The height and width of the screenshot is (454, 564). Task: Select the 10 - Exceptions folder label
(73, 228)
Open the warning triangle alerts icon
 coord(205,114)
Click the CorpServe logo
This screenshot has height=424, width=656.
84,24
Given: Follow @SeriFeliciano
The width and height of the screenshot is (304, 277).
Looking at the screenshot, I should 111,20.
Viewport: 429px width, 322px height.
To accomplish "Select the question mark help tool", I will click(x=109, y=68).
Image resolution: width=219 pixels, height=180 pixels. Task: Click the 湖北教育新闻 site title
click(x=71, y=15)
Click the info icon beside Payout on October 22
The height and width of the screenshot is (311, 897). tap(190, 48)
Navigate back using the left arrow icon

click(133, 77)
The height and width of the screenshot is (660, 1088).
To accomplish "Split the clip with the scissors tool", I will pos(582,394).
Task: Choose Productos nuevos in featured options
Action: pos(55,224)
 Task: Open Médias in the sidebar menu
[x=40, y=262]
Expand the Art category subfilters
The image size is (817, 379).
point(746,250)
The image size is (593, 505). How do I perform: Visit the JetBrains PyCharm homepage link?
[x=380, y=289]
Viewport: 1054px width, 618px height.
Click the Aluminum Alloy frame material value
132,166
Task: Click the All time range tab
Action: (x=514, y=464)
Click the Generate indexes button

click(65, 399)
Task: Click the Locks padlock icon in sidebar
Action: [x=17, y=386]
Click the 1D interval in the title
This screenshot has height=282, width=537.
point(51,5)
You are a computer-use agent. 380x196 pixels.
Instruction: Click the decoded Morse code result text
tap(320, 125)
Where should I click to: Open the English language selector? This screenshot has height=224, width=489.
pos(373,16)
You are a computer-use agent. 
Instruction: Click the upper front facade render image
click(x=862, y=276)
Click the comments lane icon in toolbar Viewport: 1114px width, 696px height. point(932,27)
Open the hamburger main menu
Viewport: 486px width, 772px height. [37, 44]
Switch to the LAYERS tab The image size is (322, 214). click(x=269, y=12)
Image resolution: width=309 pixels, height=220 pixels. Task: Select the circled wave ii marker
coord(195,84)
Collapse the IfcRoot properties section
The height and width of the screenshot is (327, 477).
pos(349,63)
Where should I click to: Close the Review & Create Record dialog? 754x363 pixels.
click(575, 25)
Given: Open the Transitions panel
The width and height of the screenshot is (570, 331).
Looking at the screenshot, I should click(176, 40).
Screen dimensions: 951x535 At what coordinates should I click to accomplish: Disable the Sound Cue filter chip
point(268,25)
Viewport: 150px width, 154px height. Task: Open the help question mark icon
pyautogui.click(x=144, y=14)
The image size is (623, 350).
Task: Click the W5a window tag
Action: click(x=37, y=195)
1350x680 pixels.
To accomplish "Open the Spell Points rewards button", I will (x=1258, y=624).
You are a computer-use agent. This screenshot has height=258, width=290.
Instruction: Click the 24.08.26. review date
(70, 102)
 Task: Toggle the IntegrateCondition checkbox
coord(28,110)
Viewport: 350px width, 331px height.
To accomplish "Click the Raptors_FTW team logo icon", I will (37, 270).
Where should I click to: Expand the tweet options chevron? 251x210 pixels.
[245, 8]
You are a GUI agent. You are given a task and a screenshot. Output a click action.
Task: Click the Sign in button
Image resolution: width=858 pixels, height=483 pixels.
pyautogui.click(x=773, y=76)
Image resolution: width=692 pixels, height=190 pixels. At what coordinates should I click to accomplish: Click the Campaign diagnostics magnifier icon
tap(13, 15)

**Task instructions:** Rewrite all of the data above, swapping "Instruction" for "Command" everywhere it appears and leaving everything else unchanged.

**Exercise output:**
The height and width of the screenshot is (454, 564). Task: Select the 10 - Exceptions folder label
(73, 228)
Open the warning triangle alerts icon
 coord(205,114)
Click the CorpServe logo
This screenshot has height=424, width=656.
84,24
Given: Follow @SeriFeliciano
The width and height of the screenshot is (304, 277).
Looking at the screenshot, I should 111,20.
Viewport: 429px width, 322px height.
To accomplish "Select the question mark help tool", I will click(x=109, y=68).
Image resolution: width=219 pixels, height=180 pixels. Task: Click the 湖北教育新闻 site title
click(x=71, y=15)
Click the info icon beside Payout on October 22
The height and width of the screenshot is (311, 897). tap(190, 48)
Navigate back using the left arrow icon

click(133, 77)
The height and width of the screenshot is (660, 1088).
To accomplish "Split the clip with the scissors tool", I will pos(582,394).
Task: Choose Productos nuevos in featured options
Action: pos(55,224)
 Task: Open Médias in the sidebar menu
[x=40, y=262]
Expand the Art category subfilters
The image size is (817, 379).
point(746,250)
The image size is (593, 505). How do I perform: Visit the JetBrains PyCharm homepage link?
[x=380, y=289]
Viewport: 1054px width, 618px height.
Click the Aluminum Alloy frame material value
132,166
Task: Click the All time range tab
Action: (x=514, y=464)
Click the Generate indexes button

click(65, 399)
Task: Click the Locks padlock icon in sidebar
Action: [x=17, y=386]
Click the 1D interval in the title
This screenshot has height=282, width=537.
point(51,5)
You are a computer-use agent. 380x196 pixels.
Command: Click the decoded Morse code result text
tap(320, 125)
Where should I click to: Open the English language selector? This screenshot has height=224, width=489.
pos(373,16)
You are a computer-use agent. 
Command: Click the upper front facade render image
click(x=862, y=276)
Click the comments lane icon in toolbar Viewport: 1114px width, 696px height. point(932,27)
Open the hamburger main menu
Viewport: 486px width, 772px height. [37, 44]
Switch to the LAYERS tab The image size is (322, 214). click(x=269, y=12)
Image resolution: width=309 pixels, height=220 pixels. Task: Select the circled wave ii marker
coord(195,84)
Collapse the IfcRoot properties section
The height and width of the screenshot is (327, 477).
pos(349,63)
Where should I click to: Close the Review & Create Record dialog? 754x363 pixels.
click(575, 25)
Given: Open the Transitions panel
The width and height of the screenshot is (570, 331).
Looking at the screenshot, I should click(176, 40).
Screen dimensions: 951x535 At what coordinates should I click to accomplish: Disable the Sound Cue filter chip
point(268,25)
Viewport: 150px width, 154px height. Task: Open the help question mark icon
pyautogui.click(x=144, y=14)
The image size is (623, 350).
Task: Click the W5a window tag
Action: click(x=37, y=195)
1350x680 pixels.
To accomplish "Open the Spell Points rewards button", I will (x=1258, y=624).
You are a computer-use agent. This screenshot has height=258, width=290.
Command: Click the 24.08.26. review date
(70, 102)
 Task: Toggle the IntegrateCondition checkbox
coord(28,110)
Viewport: 350px width, 331px height.
To accomplish "Click the Raptors_FTW team logo icon", I will (37, 270).
Where should I click to: Expand the tweet options chevron? 251x210 pixels.
[245, 8]
You are a GUI agent. You are given a task and a screenshot. Output a click action.
Task: Click the Sign in button
Image resolution: width=858 pixels, height=483 pixels.
pyautogui.click(x=773, y=76)
Image resolution: width=692 pixels, height=190 pixels. At what coordinates should I click to accomplish: Click the Campaign diagnostics magnifier icon
tap(13, 15)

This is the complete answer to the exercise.